● **Problem statement**:
Starting at the line with "Image resolution: width=878, height=2576." and going on through the line with "Username or E-mail", reproduce each line in the records below exactly and nothing more.

● **Input data**:
=== Section Start ===

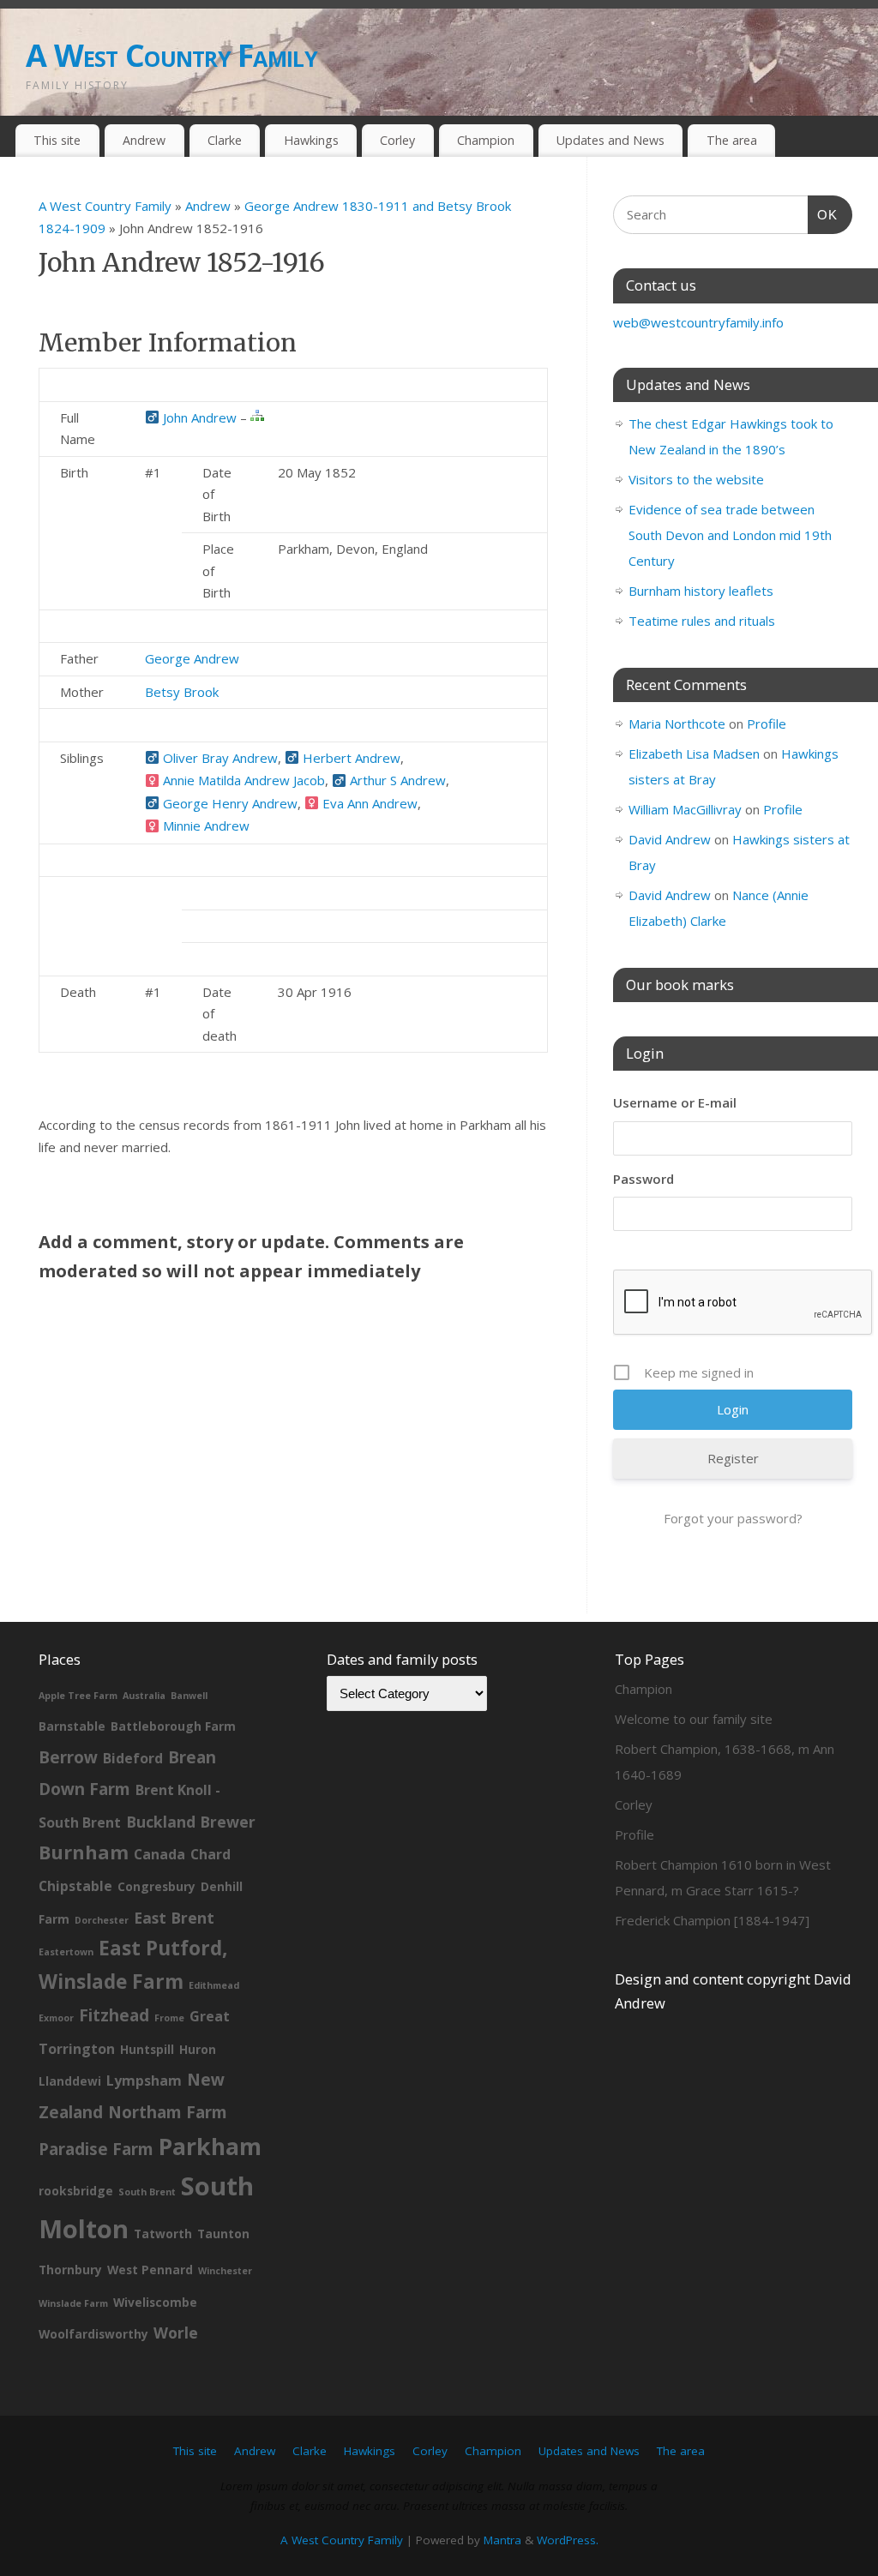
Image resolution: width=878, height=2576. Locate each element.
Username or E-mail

=== Section End ===
=== Section Start ===

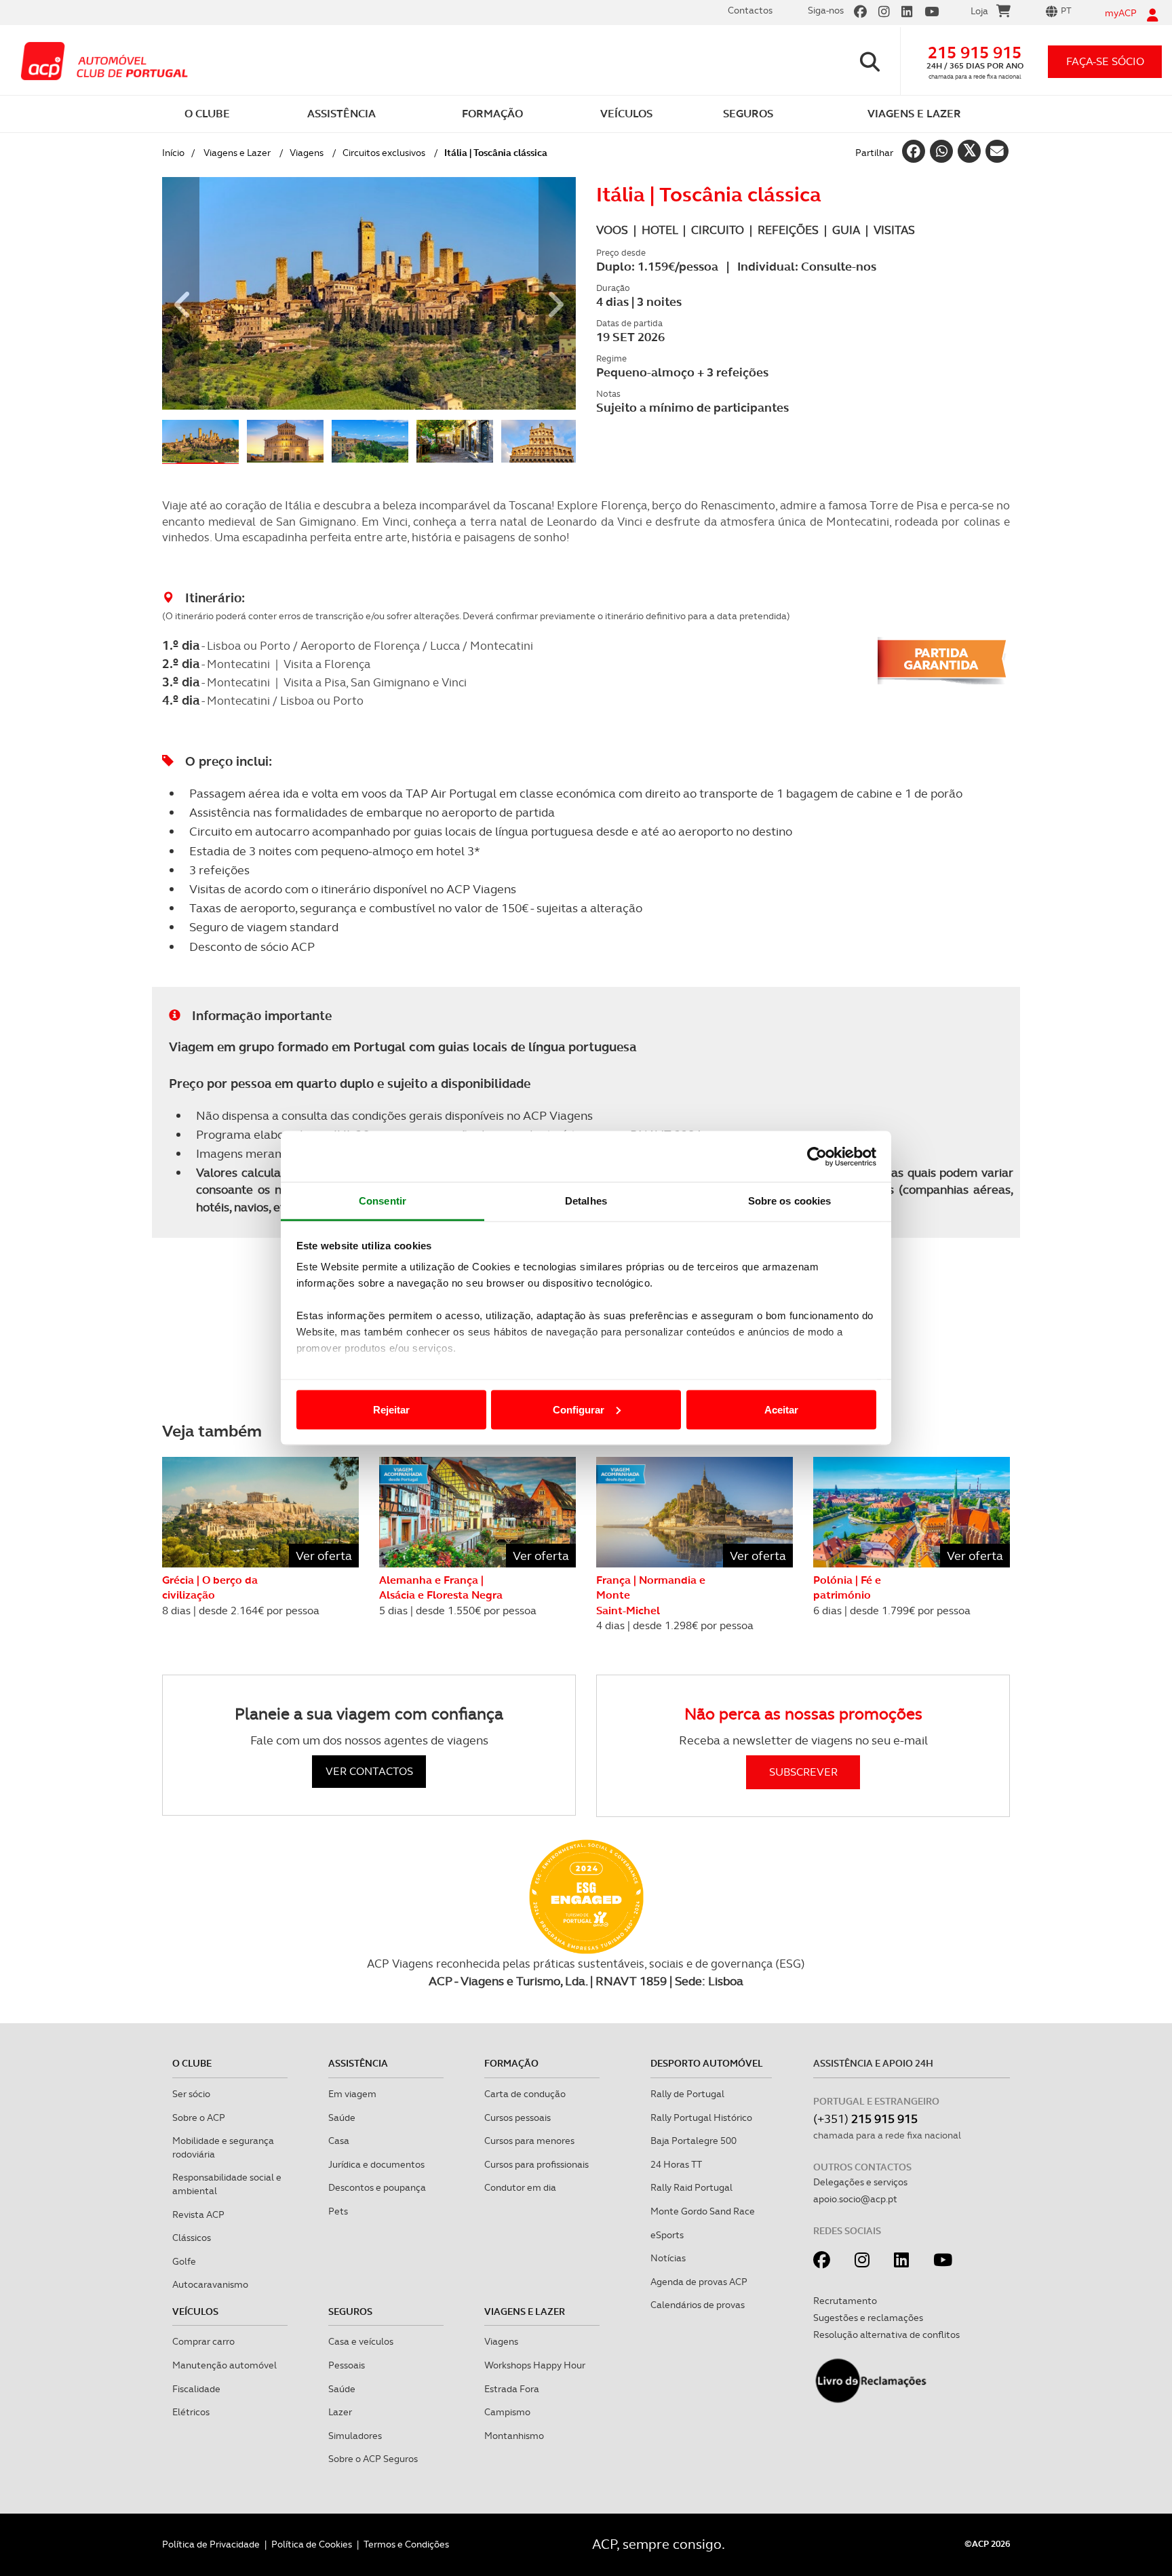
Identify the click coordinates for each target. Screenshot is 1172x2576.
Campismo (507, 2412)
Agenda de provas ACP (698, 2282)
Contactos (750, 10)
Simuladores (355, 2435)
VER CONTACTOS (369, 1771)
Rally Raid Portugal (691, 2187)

=== Section End ===
=== Section Start ===

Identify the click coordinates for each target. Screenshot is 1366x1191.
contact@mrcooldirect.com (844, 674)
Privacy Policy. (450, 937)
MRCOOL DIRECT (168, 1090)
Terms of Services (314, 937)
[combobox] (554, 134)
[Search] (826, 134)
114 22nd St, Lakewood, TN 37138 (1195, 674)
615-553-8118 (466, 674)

=== Section End ===

● **Task output**:
Image resolution: width=878, height=2576. Locate each element.
Username or E-mail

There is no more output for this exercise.